Never Too Late? Harvard Snags Paso Robles Water Rights Before Deadline


You knew they were book smart, but it turns out Harvard isn't so bad with wine, either.
Harvard University's Brodiaea Inc., a company owned by the University's sizable endowment fund, recently secured water well drilling permits just a few days before “lawmakers banned new pumping,” a Jan. 23 Reuters report said. 
While the move raised eyebrows with some area experts, others lauded the University for investing in its vineyards.
“You've got a value-added product, you've got agricultural real-estate as a hedge against inflation, and if you can be smart about operating it you can come up with a pretty consistent cash flow that can produce a return on investment that is not as volatile as other products,” said Dana Merrill, owner of a vineyard services firm near Paso Robles.
The move comes in the wake of a brutal drought which has affected the area.
Harvard's last-second push for more permits left some area advocates wondering what the organization will do with the water they're predicted to procure from their proposed wells.
“It remains to be seen what commitment they have to the business,” said Susan Harvey, a representative from a local advocacy group. “Is Harvard going to keep their water or cut back on returns to protect water quality and quantity?”
According to Reuters, irrigable land in Paso Robles is between five and seven times more valuable than dry pasture. 
The proposed wells will dig down between 700 and 900 feet, a distance which is “two to three times deeper than the average residential well,” Reuters said. 
A local real estate expert told Reuters the move was a wise one.
“The area they bought in has some of the best groundwater in the region, and having working wells puts their investment in a strong position,” the expert said.
Yahoo! Finance published the Reuters story about the Harvard purchase.
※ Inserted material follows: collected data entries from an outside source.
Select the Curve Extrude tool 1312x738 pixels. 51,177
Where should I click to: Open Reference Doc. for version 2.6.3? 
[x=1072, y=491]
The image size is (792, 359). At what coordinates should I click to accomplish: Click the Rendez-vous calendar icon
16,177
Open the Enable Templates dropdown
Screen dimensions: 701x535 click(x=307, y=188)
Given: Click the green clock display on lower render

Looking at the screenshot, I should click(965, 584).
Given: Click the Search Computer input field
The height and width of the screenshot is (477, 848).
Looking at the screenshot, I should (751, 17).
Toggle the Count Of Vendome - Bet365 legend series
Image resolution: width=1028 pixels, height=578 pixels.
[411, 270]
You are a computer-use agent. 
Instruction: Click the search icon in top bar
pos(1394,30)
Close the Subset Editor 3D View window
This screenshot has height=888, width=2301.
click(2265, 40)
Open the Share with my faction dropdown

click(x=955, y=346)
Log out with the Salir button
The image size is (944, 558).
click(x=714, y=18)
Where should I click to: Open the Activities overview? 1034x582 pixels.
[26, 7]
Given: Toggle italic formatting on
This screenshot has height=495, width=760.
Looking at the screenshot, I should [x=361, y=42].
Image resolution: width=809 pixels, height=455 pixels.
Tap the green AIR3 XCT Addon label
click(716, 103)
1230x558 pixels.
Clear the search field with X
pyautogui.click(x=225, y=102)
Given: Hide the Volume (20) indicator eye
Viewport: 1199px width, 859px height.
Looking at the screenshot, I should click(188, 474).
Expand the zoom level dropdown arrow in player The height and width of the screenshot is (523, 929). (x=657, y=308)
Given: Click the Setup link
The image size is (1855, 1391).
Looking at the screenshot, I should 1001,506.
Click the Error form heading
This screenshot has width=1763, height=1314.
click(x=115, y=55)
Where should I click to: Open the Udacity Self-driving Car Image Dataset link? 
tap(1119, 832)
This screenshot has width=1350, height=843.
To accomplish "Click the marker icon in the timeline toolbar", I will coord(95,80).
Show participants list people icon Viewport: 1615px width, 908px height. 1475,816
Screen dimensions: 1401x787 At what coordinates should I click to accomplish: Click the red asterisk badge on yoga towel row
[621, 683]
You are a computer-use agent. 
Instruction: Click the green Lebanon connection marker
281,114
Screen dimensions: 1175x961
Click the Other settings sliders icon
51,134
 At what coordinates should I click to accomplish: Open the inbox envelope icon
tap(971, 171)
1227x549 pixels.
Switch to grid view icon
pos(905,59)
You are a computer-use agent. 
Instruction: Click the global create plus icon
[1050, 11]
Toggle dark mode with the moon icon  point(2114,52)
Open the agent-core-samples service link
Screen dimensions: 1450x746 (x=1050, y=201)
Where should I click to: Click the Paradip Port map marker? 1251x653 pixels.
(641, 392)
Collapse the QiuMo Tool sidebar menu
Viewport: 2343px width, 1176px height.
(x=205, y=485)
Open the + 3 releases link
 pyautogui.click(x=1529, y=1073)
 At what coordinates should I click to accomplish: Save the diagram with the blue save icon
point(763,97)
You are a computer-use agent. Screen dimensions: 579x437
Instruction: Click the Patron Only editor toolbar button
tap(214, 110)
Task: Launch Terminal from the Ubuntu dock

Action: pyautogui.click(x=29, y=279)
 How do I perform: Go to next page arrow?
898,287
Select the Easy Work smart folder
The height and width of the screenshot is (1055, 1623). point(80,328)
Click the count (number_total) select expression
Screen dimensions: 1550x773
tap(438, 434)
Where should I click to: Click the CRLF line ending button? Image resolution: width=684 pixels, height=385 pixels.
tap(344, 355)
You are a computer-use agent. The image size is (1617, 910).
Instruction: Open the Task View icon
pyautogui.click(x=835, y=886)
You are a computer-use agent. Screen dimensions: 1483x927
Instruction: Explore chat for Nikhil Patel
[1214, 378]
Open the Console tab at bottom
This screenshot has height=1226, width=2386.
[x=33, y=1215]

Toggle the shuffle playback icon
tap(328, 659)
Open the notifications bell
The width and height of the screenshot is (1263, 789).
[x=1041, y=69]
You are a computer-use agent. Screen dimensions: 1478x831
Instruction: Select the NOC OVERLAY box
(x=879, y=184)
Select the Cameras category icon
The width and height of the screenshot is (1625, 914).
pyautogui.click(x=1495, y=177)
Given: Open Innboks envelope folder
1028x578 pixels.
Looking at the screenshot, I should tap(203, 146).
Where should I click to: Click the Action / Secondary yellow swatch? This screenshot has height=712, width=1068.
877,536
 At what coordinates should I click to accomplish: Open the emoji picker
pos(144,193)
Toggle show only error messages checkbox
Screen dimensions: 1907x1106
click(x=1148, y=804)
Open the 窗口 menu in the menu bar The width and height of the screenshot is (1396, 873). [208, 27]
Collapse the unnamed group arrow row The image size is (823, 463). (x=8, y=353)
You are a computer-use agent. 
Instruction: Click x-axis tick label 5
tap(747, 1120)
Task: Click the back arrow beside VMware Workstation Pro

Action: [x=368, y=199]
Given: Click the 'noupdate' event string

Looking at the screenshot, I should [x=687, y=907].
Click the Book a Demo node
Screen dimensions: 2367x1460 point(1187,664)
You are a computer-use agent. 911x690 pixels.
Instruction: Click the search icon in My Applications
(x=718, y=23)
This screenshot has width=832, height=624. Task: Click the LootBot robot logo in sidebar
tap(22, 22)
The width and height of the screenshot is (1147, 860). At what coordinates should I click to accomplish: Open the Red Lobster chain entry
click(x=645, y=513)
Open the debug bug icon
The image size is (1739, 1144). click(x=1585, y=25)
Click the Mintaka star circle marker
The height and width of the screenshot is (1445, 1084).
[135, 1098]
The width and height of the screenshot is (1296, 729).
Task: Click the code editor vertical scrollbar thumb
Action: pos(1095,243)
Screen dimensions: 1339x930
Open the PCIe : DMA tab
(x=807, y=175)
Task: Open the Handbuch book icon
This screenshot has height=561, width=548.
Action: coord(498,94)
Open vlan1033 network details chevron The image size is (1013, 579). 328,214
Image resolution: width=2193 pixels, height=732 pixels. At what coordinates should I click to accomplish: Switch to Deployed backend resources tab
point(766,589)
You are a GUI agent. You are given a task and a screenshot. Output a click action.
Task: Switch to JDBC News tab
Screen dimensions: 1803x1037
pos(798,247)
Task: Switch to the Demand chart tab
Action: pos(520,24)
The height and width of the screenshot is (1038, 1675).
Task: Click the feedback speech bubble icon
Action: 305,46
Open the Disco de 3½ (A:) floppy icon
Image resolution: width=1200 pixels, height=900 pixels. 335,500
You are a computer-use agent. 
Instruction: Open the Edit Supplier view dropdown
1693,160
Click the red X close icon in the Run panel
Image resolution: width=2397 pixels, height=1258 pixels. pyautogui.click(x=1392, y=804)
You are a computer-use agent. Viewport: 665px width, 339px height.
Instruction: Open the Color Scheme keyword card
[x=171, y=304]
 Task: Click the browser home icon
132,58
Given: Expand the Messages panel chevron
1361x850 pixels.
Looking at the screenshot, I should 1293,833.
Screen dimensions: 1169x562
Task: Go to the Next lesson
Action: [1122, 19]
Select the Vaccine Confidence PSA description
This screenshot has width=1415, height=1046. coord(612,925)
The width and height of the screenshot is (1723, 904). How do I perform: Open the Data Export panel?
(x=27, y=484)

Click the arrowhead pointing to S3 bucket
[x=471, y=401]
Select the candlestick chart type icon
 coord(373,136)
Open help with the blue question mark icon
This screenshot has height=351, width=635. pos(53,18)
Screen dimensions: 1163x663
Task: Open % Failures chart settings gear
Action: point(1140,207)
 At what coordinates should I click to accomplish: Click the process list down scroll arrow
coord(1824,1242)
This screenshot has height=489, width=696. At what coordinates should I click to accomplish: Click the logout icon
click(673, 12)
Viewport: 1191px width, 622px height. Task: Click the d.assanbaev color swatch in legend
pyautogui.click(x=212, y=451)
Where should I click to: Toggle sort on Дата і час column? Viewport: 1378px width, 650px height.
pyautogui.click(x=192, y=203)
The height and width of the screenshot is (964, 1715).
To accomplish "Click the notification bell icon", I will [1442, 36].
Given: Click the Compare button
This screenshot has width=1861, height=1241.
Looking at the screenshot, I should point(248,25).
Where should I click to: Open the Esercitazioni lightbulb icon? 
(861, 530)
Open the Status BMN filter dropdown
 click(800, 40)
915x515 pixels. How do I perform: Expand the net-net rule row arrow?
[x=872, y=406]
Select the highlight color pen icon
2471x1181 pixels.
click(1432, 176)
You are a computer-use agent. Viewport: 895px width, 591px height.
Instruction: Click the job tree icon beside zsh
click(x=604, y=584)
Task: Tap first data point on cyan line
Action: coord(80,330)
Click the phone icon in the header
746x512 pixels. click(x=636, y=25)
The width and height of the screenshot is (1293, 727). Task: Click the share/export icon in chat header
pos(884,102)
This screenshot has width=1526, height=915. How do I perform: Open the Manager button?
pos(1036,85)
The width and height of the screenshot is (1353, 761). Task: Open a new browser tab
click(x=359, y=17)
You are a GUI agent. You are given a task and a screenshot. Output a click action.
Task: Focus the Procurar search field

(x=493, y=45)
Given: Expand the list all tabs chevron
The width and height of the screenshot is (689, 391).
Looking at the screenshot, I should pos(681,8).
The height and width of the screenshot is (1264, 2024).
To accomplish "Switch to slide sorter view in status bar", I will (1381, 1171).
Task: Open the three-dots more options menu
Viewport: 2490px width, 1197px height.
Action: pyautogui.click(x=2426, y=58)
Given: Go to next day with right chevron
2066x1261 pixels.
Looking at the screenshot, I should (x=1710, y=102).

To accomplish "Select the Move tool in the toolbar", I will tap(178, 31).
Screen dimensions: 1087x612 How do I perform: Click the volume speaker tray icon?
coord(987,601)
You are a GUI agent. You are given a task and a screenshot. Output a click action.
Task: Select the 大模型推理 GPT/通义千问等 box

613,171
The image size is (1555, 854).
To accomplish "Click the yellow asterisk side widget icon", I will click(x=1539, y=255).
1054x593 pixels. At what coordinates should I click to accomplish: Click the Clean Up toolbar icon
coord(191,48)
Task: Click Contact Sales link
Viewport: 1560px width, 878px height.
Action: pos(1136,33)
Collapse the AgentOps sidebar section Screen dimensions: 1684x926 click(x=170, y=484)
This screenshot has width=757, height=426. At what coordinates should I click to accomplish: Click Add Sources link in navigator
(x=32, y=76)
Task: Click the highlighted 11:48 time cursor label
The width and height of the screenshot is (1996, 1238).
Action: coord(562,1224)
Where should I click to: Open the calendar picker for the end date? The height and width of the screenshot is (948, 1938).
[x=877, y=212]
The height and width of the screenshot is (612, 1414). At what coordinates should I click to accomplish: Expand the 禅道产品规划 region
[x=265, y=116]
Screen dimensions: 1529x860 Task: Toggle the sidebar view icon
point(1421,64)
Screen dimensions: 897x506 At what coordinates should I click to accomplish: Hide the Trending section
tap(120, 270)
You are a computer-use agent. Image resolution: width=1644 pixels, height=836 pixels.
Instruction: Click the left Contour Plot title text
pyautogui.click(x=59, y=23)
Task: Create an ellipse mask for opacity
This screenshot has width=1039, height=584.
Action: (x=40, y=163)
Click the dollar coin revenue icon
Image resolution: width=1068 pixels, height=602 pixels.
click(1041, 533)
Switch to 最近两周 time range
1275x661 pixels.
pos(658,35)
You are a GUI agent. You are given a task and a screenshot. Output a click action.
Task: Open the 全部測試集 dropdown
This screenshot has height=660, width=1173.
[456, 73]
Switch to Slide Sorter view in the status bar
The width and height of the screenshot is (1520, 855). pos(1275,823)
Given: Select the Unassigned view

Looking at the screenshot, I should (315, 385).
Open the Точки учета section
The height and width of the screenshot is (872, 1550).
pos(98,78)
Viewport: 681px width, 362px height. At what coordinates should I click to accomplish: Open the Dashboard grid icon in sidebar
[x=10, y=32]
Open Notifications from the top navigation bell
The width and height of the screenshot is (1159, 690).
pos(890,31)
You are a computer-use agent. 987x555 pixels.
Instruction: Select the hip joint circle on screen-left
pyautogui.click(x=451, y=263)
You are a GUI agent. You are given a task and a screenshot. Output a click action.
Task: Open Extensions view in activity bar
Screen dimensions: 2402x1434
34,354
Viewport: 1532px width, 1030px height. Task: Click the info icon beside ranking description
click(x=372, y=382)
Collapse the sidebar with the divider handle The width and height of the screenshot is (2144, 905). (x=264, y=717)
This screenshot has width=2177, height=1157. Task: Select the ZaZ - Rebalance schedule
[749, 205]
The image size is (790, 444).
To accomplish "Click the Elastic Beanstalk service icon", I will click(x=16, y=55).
The article spurred a variety of spirit responses from readers, many of whom were wary of the move by one of the country's most respected educational institutions. 
Several commenters said the last-second move by Harvard was an example of the “rich getting richer”, while others raised concerns about whether or not it was necessary to drill for water when many farmers – wheat, barley, oats and almonds were mentioned –  rely only on rain for their harvest.